Since 2016, sports talk TV has been in decline. Bill O’Reilly is adamant that ESPN’s abysmal numbers are a preview of what’s to come for news agencies. The former cable news star had previously predicted Fox News, CNN, and MSNBC will be “done” post-election.
Thursday, O’Reilly spoke at length about ESPN’s troubling ratings:
The mainstream media is going to crash & burn after the election, says @BillOReilly.
The impending demise of the TV giants is already evident in ESPN's death spiral and Bill & The First's success, he argues.
"That's gonna happen to all the news agencies on TV." pic.twitter.com/dIshaI190V
— The First (@TheFirstonTV) October 22, 2020
In 2010, “ESPN had almost 300 million people coming in a quarter,” O’Reilly notes. “Now, it’s barely more than 100 million.”
O’Reilly cited specific top ESPN shows, PTI and SportsCenter.
“In 2015, more than a million people watched Pardon the Interruption on Tuesday, September 29 — I just picked a random date. This year, 395,000.”
It’s even worse for SportsCenter, which went from 688,000 in 2015 to 137,000 in 2020.
O’Reilly largely blames former ESPN personality Jemele Hill and Disney’s decision to hire other personalities that fit a left-wing political agenda for the tank.
Aside from embracing far-left politics, ESPN has also attempted to elevate the NBA above the NFL, lost marquee talent, and fallen out of touch with sports fans.
I wrote in August about ESPN’s relationship with its former viewers, arguing that the “industry already disconnected from its audience, drifted further away” this summer.
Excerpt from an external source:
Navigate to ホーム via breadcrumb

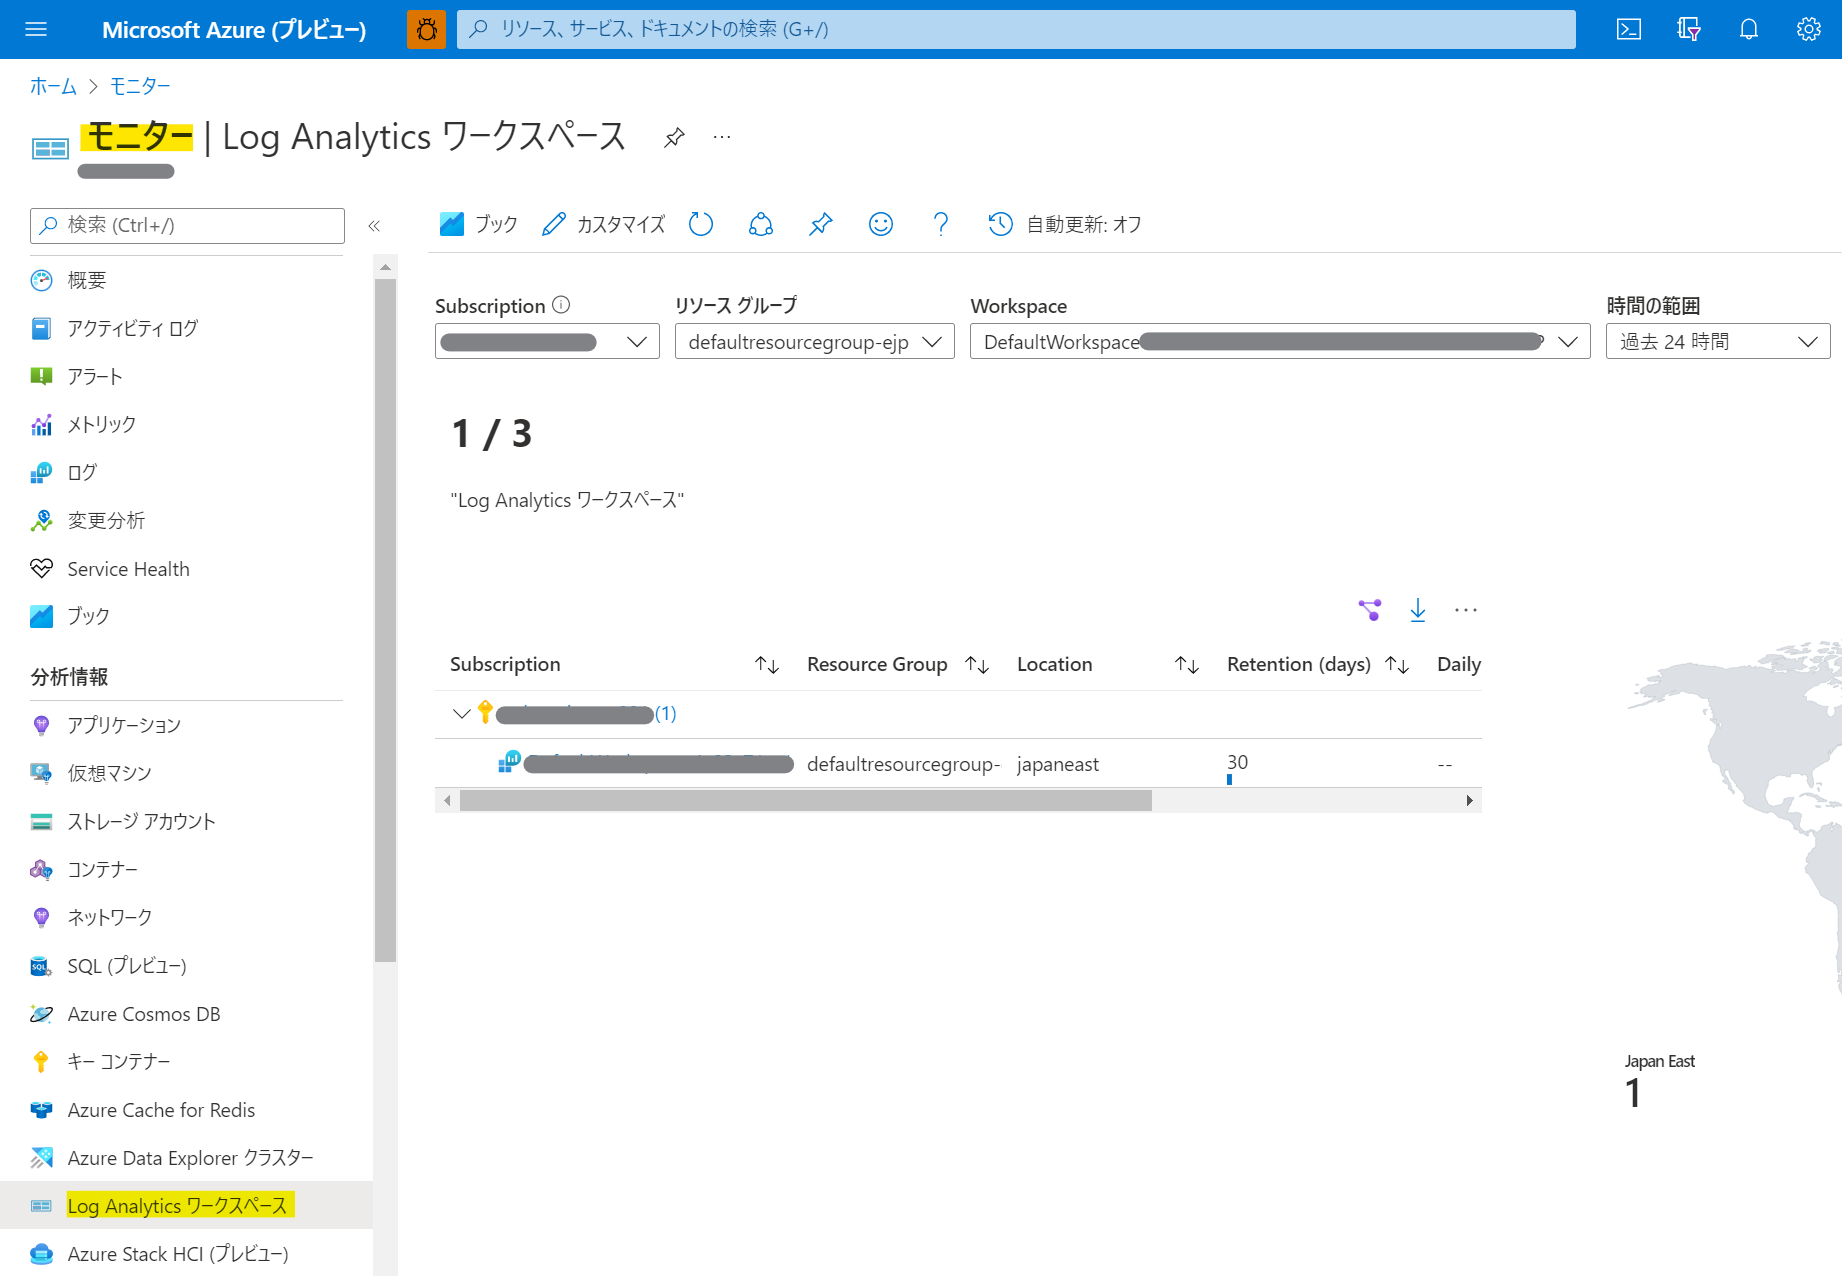click(x=52, y=86)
During nationwide quarantine, ESPN took its partisanship to new heights, making it clear that viewers who disagreed with the network’s ideology should turn the channel. And they did.
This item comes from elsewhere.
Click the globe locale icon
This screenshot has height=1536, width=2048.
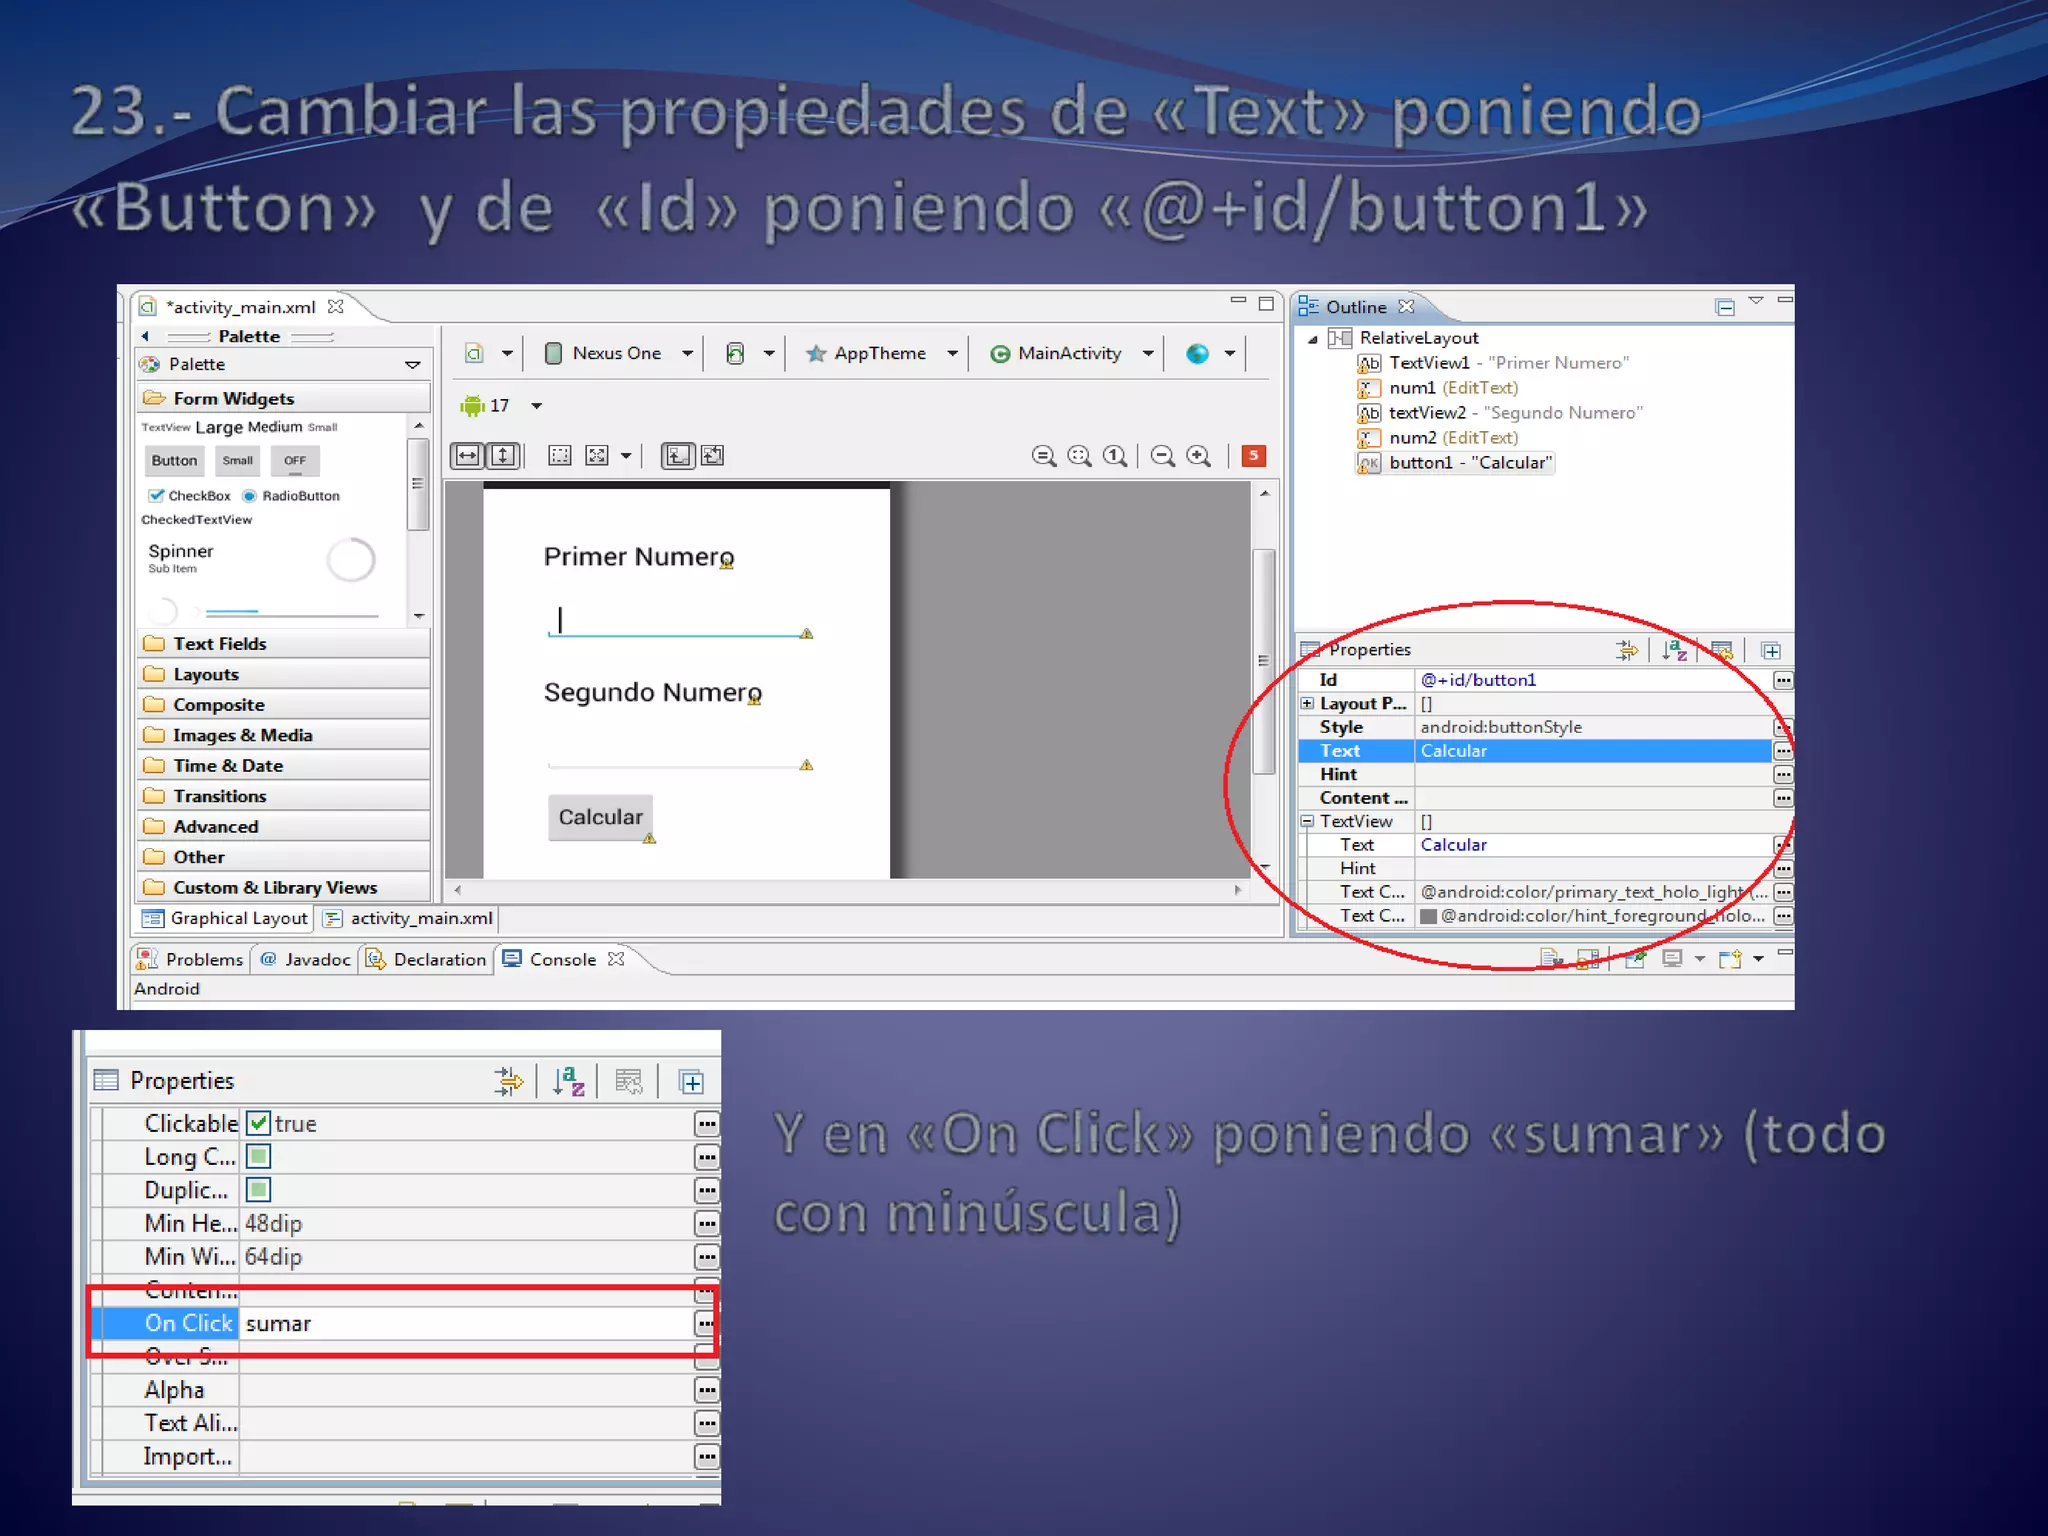[1197, 353]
Between 2018 and 2019, ESPN slowly gained back some viewers lost in 2016. By 2020, they lost them again and more. Many of them will not return. Like the NBA, ESPN now programs for a small, extreme percentage of sports fans.
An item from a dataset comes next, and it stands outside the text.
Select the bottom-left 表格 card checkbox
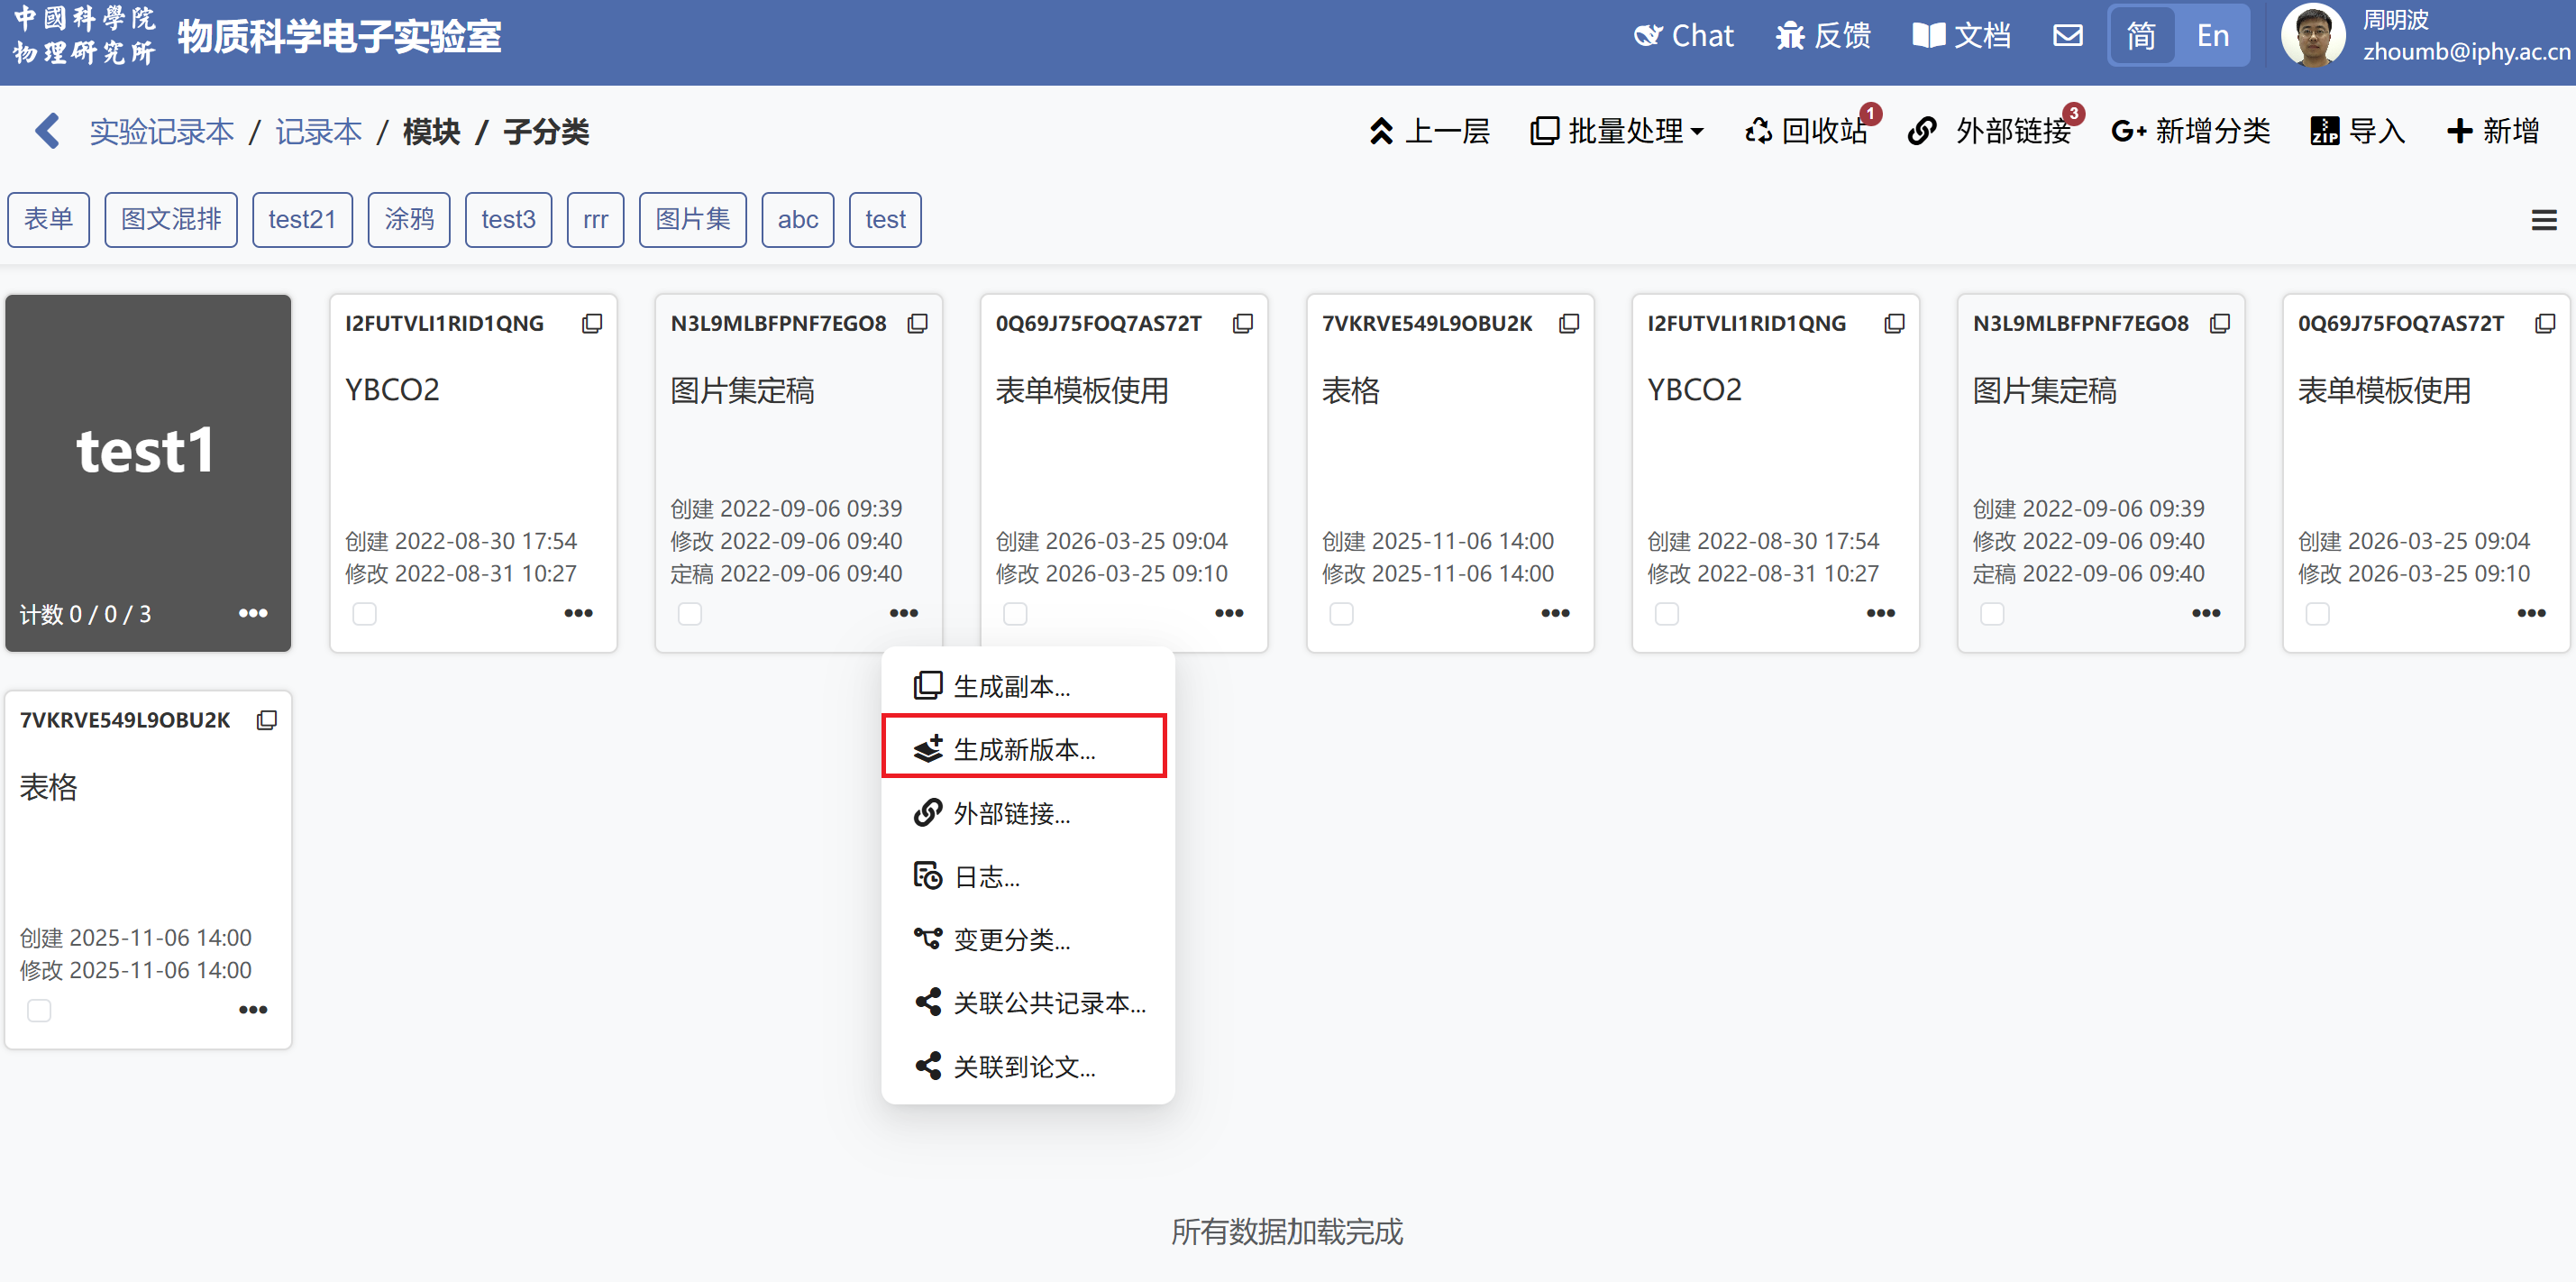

O’Reilly and I disagree on ESPN’s future as a whole, however.
O’Reilly predicts ESPN will lose Monday Night Football and the rest of its viewers. I’ve been consistent in saying its daily studio programming is near death, but its live sports division will grow.
I see ESPN keeping Monday Night Football, possibly adding Thursday Night Football to ABC and bringing the NHL to ESPN airwaves.
Disney will also grow ESPN+ along with Hulu and Disney+.
O’Reilly sees a quick death for cable news as well — I don’t. Even with an inevitable post-election decline, Fox News, CNN, and MSNBC have a long way to fall to enter ESPN territory. Fox News, most notably, is setting viewership records.
ESPN’s radical pivot killed its appeal. TV numbers show Americans seek one-sided affirmation on cable news, not on a sports network. Fox News, CNN, and MSNBC will one day have to adjust but not in the next year. ESPN’s studio shows, on the other hand, have a tough year ahead.